::: Material provided

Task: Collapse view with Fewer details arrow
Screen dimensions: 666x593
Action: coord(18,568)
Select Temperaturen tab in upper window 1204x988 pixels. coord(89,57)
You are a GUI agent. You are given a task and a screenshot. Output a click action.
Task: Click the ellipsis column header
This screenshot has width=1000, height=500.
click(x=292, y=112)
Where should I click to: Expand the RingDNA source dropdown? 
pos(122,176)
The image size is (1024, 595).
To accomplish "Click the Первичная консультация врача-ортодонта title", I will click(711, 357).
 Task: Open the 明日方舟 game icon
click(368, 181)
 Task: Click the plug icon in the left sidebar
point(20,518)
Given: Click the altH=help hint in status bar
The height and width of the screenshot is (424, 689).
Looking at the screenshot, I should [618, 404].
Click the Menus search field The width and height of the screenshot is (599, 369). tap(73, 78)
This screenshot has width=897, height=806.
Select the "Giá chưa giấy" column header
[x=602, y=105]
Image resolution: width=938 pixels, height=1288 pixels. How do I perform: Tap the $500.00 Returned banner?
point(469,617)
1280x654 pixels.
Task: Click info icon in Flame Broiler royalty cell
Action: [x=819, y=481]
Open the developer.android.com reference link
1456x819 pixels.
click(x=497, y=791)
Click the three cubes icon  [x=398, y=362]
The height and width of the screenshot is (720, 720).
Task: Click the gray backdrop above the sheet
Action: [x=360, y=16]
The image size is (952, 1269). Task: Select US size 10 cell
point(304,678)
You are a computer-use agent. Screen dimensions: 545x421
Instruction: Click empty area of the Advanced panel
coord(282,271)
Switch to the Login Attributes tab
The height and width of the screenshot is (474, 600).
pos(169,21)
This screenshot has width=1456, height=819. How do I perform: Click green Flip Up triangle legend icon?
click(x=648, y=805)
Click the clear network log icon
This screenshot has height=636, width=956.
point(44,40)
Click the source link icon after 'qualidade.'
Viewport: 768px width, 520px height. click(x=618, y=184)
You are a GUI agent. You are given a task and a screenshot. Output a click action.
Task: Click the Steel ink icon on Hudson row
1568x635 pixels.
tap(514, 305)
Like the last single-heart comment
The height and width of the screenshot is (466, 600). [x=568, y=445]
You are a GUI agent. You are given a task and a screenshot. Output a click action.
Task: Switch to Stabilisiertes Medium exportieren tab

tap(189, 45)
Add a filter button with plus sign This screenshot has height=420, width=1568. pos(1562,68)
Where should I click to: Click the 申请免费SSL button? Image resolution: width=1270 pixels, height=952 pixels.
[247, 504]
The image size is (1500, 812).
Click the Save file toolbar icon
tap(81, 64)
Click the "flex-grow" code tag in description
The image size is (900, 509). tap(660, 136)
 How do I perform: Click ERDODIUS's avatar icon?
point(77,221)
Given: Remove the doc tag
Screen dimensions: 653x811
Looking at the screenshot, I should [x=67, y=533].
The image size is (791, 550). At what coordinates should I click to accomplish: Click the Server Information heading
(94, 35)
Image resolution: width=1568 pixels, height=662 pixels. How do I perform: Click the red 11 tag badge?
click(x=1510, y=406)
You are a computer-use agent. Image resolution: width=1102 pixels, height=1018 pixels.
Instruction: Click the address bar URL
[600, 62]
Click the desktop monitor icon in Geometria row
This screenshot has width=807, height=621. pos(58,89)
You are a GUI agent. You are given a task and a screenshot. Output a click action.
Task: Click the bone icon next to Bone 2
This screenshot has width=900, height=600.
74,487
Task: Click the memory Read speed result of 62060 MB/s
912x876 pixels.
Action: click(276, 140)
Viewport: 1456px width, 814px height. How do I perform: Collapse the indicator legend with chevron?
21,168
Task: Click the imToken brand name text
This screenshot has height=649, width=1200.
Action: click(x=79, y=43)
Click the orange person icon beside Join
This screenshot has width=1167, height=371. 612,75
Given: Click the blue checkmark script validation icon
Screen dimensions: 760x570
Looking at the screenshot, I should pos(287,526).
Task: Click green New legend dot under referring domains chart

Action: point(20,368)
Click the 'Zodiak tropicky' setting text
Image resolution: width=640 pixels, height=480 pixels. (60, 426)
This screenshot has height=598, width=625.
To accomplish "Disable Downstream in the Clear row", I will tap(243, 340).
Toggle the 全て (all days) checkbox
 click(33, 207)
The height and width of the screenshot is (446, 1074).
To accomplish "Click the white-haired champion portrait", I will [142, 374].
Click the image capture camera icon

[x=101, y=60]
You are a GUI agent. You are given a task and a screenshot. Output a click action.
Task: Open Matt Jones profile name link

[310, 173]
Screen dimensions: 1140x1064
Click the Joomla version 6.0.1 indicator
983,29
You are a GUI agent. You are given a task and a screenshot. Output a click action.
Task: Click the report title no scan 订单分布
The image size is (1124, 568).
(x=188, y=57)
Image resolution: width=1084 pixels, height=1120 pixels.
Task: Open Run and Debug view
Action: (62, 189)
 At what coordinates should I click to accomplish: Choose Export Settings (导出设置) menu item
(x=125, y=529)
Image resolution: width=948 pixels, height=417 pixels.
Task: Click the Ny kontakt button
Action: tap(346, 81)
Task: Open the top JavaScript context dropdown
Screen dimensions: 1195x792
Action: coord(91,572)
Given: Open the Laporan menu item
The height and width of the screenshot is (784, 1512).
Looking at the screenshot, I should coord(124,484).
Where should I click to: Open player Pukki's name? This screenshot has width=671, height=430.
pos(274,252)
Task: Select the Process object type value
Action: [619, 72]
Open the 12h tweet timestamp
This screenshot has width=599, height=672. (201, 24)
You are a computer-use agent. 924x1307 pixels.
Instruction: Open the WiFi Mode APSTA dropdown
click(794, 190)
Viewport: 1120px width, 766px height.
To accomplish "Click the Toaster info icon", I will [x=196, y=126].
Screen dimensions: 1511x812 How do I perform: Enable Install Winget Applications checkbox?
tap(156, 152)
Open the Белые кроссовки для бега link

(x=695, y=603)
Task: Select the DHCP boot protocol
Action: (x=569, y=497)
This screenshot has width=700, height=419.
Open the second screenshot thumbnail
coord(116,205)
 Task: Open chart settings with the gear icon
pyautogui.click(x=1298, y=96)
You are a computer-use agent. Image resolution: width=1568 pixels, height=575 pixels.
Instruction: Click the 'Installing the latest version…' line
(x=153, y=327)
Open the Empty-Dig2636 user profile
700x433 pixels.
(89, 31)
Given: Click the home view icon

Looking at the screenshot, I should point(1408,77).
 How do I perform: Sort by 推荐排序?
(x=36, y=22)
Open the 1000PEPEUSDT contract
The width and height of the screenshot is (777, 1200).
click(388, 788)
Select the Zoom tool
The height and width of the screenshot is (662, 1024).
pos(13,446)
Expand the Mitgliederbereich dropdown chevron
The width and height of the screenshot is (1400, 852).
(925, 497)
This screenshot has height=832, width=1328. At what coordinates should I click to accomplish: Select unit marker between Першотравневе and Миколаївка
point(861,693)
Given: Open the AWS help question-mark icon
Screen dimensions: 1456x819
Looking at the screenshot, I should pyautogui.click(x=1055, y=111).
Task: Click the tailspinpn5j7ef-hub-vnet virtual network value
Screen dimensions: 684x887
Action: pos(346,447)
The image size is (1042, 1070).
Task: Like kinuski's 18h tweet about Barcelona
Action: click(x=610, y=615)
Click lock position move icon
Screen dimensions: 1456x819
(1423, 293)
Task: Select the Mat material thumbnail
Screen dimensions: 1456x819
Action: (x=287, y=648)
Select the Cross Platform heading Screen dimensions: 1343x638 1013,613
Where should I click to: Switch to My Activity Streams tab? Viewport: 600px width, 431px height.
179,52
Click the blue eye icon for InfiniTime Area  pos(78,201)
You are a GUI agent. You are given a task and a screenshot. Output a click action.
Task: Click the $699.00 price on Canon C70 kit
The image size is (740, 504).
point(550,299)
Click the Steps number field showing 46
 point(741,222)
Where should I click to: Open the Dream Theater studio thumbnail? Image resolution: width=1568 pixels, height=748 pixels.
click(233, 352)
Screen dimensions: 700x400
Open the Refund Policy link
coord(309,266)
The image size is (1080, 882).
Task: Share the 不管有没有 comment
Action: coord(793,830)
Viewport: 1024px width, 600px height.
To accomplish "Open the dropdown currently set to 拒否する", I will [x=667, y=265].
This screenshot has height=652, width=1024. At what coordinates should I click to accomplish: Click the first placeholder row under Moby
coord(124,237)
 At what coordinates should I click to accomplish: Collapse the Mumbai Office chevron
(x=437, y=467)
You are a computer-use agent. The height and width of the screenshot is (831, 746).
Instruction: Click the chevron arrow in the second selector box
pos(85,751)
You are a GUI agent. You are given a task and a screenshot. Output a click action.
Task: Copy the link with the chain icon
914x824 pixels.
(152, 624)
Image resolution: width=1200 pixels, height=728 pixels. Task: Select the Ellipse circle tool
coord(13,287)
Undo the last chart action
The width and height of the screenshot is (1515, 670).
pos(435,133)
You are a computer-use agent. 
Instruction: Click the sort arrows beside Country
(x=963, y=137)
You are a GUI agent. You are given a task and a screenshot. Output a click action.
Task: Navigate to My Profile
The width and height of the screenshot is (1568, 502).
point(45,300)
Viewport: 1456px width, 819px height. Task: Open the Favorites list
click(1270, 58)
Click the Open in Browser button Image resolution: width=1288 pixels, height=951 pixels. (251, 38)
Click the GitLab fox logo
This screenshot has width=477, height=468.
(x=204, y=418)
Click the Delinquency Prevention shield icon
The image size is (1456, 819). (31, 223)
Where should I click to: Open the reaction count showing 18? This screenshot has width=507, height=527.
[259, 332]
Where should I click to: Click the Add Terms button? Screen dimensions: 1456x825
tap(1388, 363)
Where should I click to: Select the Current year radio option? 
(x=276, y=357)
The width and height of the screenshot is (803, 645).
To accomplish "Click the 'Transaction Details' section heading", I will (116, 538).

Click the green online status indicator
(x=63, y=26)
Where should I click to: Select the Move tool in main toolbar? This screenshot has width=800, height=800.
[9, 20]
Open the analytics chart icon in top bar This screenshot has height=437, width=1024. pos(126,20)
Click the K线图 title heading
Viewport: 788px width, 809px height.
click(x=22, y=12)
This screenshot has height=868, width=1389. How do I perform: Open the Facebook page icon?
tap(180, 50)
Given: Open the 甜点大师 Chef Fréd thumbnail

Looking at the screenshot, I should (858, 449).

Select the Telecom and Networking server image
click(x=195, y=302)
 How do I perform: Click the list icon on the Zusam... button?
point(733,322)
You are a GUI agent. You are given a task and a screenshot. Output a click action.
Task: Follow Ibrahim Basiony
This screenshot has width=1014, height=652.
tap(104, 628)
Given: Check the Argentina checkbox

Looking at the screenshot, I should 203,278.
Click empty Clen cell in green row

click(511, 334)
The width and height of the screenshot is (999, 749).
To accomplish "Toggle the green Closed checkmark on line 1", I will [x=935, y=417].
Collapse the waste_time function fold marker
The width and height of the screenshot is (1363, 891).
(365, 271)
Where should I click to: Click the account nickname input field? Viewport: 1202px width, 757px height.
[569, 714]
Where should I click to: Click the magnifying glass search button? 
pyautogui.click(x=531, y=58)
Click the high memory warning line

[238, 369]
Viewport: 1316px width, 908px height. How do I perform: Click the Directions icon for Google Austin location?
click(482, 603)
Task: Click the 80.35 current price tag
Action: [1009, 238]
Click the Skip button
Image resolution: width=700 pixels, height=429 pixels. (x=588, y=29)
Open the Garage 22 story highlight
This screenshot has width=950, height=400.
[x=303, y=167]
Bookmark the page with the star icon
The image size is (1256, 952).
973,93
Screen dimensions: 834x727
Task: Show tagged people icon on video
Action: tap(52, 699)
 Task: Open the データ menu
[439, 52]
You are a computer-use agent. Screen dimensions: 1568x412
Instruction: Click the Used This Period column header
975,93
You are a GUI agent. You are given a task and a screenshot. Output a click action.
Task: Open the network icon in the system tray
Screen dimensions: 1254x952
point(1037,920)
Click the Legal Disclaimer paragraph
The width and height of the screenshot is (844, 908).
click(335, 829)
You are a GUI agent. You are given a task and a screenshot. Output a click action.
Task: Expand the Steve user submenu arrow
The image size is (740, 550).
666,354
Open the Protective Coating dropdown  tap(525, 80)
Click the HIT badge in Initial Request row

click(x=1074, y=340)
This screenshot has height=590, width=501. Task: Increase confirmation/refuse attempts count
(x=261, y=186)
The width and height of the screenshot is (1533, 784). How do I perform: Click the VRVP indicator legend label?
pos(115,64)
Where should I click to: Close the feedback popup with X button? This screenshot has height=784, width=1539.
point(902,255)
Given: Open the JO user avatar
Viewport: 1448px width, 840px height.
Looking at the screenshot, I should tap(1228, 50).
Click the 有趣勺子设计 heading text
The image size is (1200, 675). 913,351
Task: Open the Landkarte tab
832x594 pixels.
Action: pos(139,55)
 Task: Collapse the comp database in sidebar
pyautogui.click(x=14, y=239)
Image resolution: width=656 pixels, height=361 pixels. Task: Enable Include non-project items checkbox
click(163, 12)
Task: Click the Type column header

::::::

◆ **Direction**
Return, unchanged, the lines of the material between the line holding "Where should I click to: Click the magnifying" and the line holding "Action: [1009, 238]", both included.

◆ **Full response**
Where should I click to: Click the magnifying glass search button? 
pyautogui.click(x=531, y=58)
Click the high memory warning line

[238, 369]
Viewport: 1316px width, 908px height. How do I perform: Click the Directions icon for Google Austin location?
click(482, 603)
Task: Click the 80.35 current price tag
Action: [1009, 238]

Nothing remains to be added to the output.